> Task list:
a – In the article below about LeBron James's reaction to the shooting of Jacob Blake, how many times was Blake shot by Kenosha police?
b – In the article below about LeBron James's reaction to the shooting of Jacob Blake, list every group that James names when he says "we are terrified."
c – Resume the article below about LeBron James's reaction to the shooting of Jacob Blake, starting right after its final sentence.

> Passage for review:
━━━━

The shooting of an unarmed black man by a white police officer has forced a reaction from a famous basketballer.
Blake and Lebron James
Famous basketball player, LeBron James has reacted to the shooting of a black man, Jacob Blake by Wisconsin police on Sunday.
The Los Angeles Lakers star said black people are scared living in America..
'I know people get tired of hearing me say it, but we are scared as black people in America,' James said following the Lakers' Game 4 win over the Portland Trail Blazers at the NBA's bubble near Orlando on Monday. 'Black men, black women, black kids - we are terrified.'
Blake was shot seven times by Kenosha, Wisconsin police on Sunday after officers responded to a domestic disturbance call. Video of the incident went viral Monday, showing police shooting the 29-year-old father in the back as he attempted to enter a van.
According his attorney, Ben Crump, Blake's three sons were seated in the van and witnessed the shooting.
Following surgery on Sunday, Blake was listed in serious condition at a Milwaukee hospital on Monday.
'If you're sitting here and telling me that there was no way to subdue that gentleman or detain him or just before the firing of guns, then you're sitting here and lying to not only me, but you're lying to every African American, every black person in the community,' James said. 'Because we see it over and over and over.

━━━━

> Extracted material:
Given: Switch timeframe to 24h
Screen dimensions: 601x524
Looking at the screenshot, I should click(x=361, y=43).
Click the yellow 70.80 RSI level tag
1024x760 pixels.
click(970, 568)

━━━━

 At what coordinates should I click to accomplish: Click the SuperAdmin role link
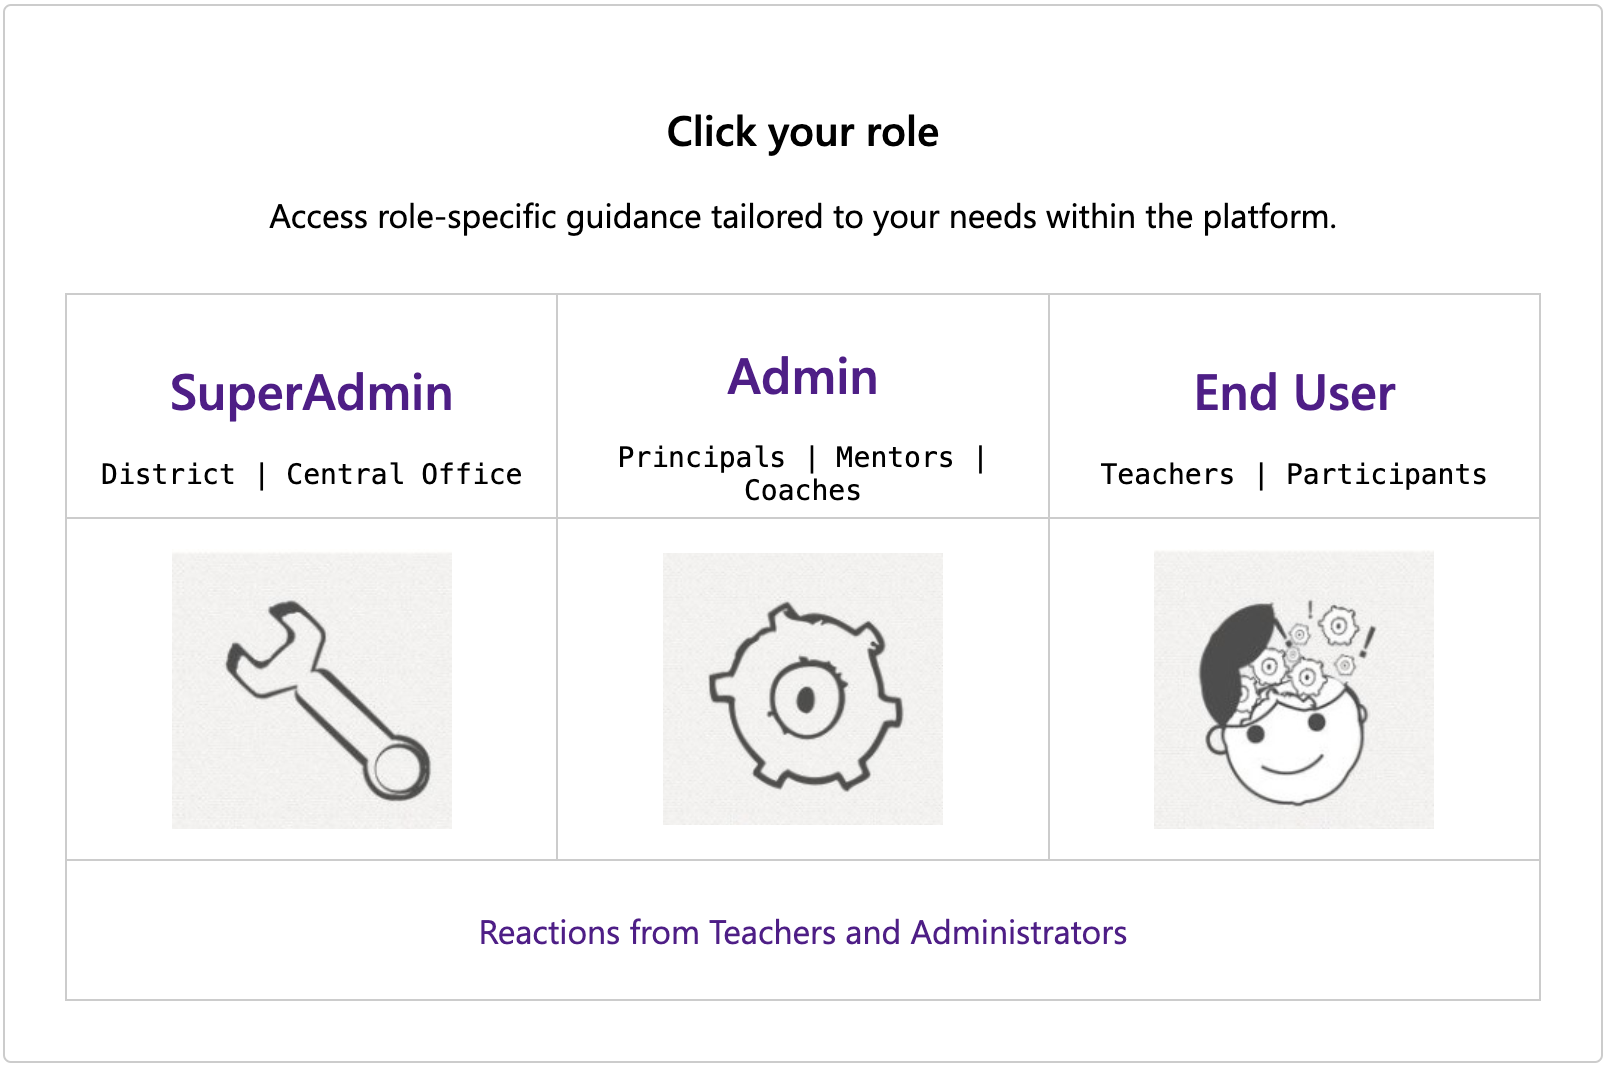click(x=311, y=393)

━━━━

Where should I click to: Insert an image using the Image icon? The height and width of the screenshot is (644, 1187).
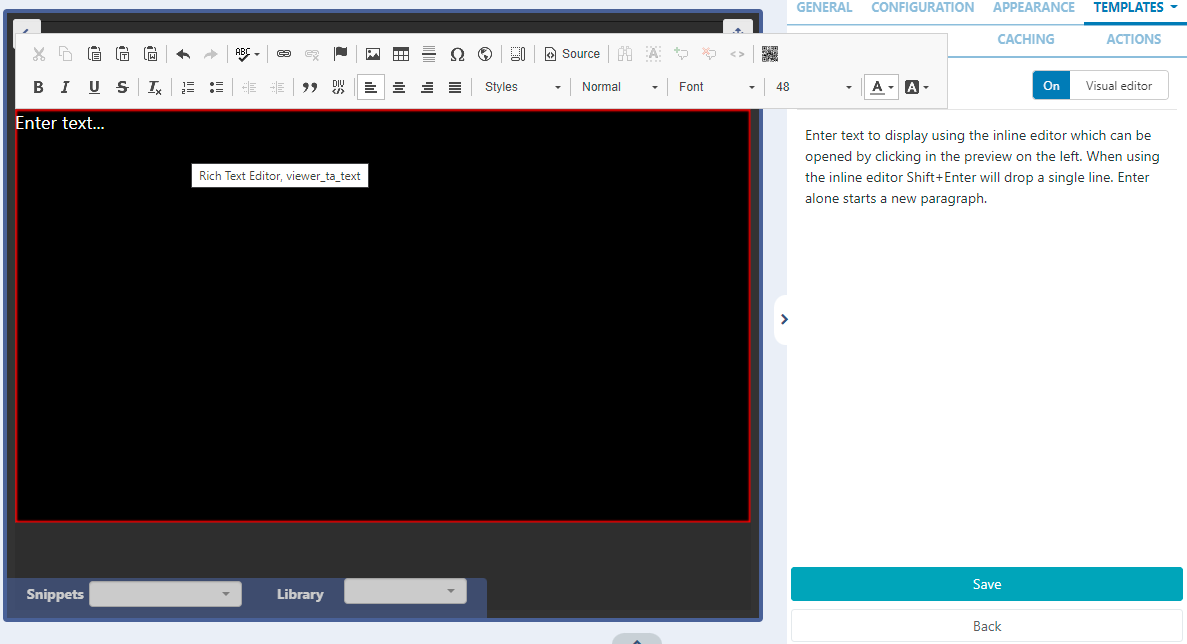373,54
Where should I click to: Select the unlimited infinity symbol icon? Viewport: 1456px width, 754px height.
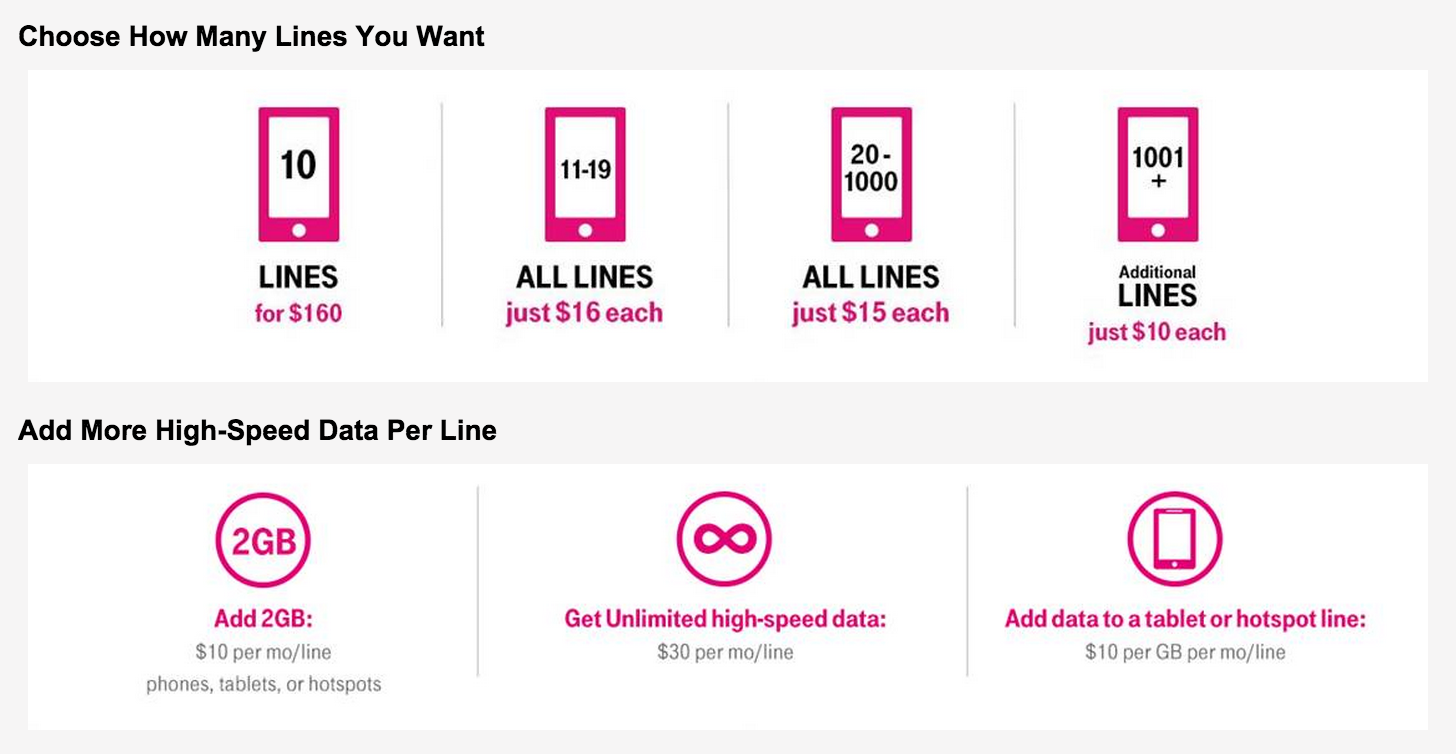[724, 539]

━━━━

> Expected results:
a – Seven times.

b – Black men, black women, and black kids.

c –
'If you watch the video, there were multiple moments where if they wanted to, they could've tackled him. They could've grabbed him. You know? They could've done that. And why, why does it always have to get to a point where we see the guns firing?'
The officers involved are now on administrative leave, according to Kenosha Mayor John Antaramian.
James was particularly frustrated that they weren't using the police body cameras that are currently being utilized around the country.
'Quite frankly, it's just f***ed up in our community,' James added.
City and law enforcement leaders in Kenosha unanimously endorsed the use of body cameras in 2017 as a way to increase police accountability and collect evidence at scenes of domestic violence, among other benefits. But since then, they have balked at the price tag, raised policy concerns and put off implementation.
The delays meant that officers who were on the scene of Sunday's shooting of Jacob Blake while responding to a domestic call were not equipped with technology that could give their perspective on an incident that has roiled the nation.